Existe en nosotros una falta notoria de preparación para el fuerte clamor. La Sra. White nos dice:

Me fue mostrado que la Reforma Pro-Salud es una parte del Mensaje del Tercer Angel y está tan estrechamente relacionada con él como el brazo y la mano lo están con el cuerpo. Como pueblo veremos un movimiento de avance en esta gran obra. Los hijos de Dios no están preparados para el fuerte clamor del Tercer Angel. Tienen una obra que hacer en favor de sí mismos que no deben dejar para que Dios la haga por ellos… limpiémonos de toda contaminación de carne y de espíritu… A fin de estar listos para la traslación, los hijos de Dios deben conocerse a sí mismos. Deben tener siempre el apetito en sujeción a los órganos morales e intelectuales.
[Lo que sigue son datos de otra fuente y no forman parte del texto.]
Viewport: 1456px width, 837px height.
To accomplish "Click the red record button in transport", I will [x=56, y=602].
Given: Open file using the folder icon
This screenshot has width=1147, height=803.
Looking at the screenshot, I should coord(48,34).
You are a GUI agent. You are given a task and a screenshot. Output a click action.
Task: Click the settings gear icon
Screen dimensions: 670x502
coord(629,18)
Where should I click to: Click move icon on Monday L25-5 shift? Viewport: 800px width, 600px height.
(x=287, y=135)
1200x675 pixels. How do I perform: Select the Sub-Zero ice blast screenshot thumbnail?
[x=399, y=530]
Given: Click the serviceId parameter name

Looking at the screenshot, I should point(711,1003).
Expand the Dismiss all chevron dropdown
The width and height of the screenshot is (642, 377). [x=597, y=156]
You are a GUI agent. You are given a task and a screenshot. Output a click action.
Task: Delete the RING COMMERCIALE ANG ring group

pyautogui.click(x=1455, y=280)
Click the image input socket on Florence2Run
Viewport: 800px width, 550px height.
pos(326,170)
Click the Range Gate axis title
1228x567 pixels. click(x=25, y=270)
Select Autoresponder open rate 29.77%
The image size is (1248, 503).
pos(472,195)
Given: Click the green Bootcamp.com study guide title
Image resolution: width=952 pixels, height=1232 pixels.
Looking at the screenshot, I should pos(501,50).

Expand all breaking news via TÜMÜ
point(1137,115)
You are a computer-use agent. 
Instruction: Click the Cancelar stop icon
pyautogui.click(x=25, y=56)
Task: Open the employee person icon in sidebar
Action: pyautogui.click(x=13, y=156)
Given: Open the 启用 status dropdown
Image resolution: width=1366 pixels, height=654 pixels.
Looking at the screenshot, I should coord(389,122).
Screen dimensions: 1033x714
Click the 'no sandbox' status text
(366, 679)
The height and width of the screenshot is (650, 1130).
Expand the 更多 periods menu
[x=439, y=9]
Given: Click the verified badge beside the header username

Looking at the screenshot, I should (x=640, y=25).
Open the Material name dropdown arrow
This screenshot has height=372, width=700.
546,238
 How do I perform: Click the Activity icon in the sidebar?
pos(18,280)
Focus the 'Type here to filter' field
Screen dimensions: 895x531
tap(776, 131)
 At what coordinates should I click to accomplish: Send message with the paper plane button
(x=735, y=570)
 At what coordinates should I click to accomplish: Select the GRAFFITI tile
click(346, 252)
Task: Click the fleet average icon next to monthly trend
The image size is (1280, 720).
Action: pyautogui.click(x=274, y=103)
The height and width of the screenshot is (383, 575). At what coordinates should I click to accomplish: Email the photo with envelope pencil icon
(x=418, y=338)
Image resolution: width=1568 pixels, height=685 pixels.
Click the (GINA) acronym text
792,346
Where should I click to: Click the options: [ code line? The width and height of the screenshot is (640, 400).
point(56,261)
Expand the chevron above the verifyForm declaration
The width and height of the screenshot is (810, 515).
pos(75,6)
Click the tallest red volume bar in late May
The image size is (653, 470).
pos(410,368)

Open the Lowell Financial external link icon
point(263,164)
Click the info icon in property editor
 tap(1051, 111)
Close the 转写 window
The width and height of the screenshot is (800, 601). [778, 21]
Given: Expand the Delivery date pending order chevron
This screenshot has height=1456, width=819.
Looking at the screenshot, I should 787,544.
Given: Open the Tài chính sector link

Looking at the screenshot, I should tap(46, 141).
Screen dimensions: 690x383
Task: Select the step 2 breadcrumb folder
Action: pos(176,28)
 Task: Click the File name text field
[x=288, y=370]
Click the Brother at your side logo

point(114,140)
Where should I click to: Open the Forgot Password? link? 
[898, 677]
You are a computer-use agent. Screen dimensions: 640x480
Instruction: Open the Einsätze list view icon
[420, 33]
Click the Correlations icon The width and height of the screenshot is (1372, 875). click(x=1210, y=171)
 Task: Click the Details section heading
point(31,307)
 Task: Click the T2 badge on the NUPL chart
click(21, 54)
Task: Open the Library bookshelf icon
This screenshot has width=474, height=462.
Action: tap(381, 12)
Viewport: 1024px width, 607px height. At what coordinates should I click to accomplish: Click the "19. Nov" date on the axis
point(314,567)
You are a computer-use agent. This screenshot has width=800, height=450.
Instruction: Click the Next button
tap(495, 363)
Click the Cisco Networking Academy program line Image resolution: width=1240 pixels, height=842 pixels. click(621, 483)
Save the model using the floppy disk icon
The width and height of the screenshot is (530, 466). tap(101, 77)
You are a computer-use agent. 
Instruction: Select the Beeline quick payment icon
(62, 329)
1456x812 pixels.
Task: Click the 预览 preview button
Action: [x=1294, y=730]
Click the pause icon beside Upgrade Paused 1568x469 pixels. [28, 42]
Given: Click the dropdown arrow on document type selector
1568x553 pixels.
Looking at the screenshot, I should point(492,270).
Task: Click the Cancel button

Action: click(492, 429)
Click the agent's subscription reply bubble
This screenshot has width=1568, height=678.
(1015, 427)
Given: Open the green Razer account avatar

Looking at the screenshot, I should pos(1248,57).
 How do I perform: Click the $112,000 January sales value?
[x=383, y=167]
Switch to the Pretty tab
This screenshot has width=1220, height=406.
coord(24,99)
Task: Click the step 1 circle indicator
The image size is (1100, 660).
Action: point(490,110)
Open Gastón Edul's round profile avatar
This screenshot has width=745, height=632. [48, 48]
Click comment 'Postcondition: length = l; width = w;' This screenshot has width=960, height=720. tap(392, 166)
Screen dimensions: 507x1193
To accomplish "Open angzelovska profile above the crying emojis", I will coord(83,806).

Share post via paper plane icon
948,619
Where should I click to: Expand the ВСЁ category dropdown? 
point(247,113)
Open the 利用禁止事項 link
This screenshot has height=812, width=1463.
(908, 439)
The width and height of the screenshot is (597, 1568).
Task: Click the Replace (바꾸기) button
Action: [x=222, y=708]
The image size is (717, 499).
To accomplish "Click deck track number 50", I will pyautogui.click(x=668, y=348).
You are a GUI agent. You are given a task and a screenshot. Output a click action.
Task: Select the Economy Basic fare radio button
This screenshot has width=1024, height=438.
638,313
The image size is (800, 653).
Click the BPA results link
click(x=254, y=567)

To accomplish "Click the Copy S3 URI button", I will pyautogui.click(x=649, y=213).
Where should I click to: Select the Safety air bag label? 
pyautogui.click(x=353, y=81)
El cuerpo debe ser siervo de la mente, y no la mente del cuerpo. 

Muchas más razones para comenzar una Reforma Pro Salud en nuestros cuerpos podríamos seguir citando en este estudio, pero solo le hemos presentado algunas de las más importantes y necesarias.

Para terminar, recordemos cuán hermosos son la alegría y el bienestar experimentados cuando se tiene una buena salud. ¡Que esto nos ayude a recuperar y mantener fuerzas cada día, para usarlas en forma íntegra en la causa del Señor.